INTEGRATED PRACTICE

13. Touch: Contact

1. Introduction to Hands-on. We use touch to express ourselves, to reach out, to communicate, to support someone--but also "to prevent certain things from happening and encouraging others to happen instead." Hands can guide and heal. We'll start our exploration of hands-on work by figuring out helpful priorities in touch. As in all settings, the first priority is for you to know how to work on yourself through touching others.

2. Connection & Release. Imagine that I put a little pressure somewhere on your body: for example, I stand behind you, place my hands on your shoulders, and squeeze your shoulders gently. If you resist my pressure and create an opposition of forces—in versus out, up versus down, forward versus backward—then the shoulders connect to the back, the back to the pelvis, the pelvis to the legs, and so on. Thanks to this circuit of connections, the neck releases, the back lengthens and widens, the breath flows easily… Release, then, is the result of a process, not the process itself. In this session we’ll explore the process of “pressure, resistance, connection, release.”

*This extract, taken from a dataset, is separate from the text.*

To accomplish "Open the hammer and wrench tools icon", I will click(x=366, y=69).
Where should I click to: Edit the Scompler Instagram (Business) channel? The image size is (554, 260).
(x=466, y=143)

3. Skin, Flesh, Bones. Suppose you take hold of someone’s forearm with one hand, wrapping your fingers and palm all around the forearm. If you pay attention, you’ll discern many layers to your student: a sweater and a shirt; beneath it, skin and perhaps hair; beneath it, flesh and muscles; beneath it, bone. Moreover, your own hand has many layers: its own skin, its flesh, its bones. So you might feel as many as nine or ten layers, each with a certain texture, each responding differently to your touch and perhaps even “requesting” a particular touch. In this session we’ll explore layers of sensation and response.

4. Elbows Out, Wrists In. As conduits of energy, your arms and hands behave more efficiently when elbows and wrists figure out how to oppose each other. The play of opposing forces isn't a muscular fight; rather, the elbows and wrists strengthen and stabilize each other by "tending away from each other." We'll practice multiple exercises to establish these oppositions, which we'll then employ as a basic quality in touching others.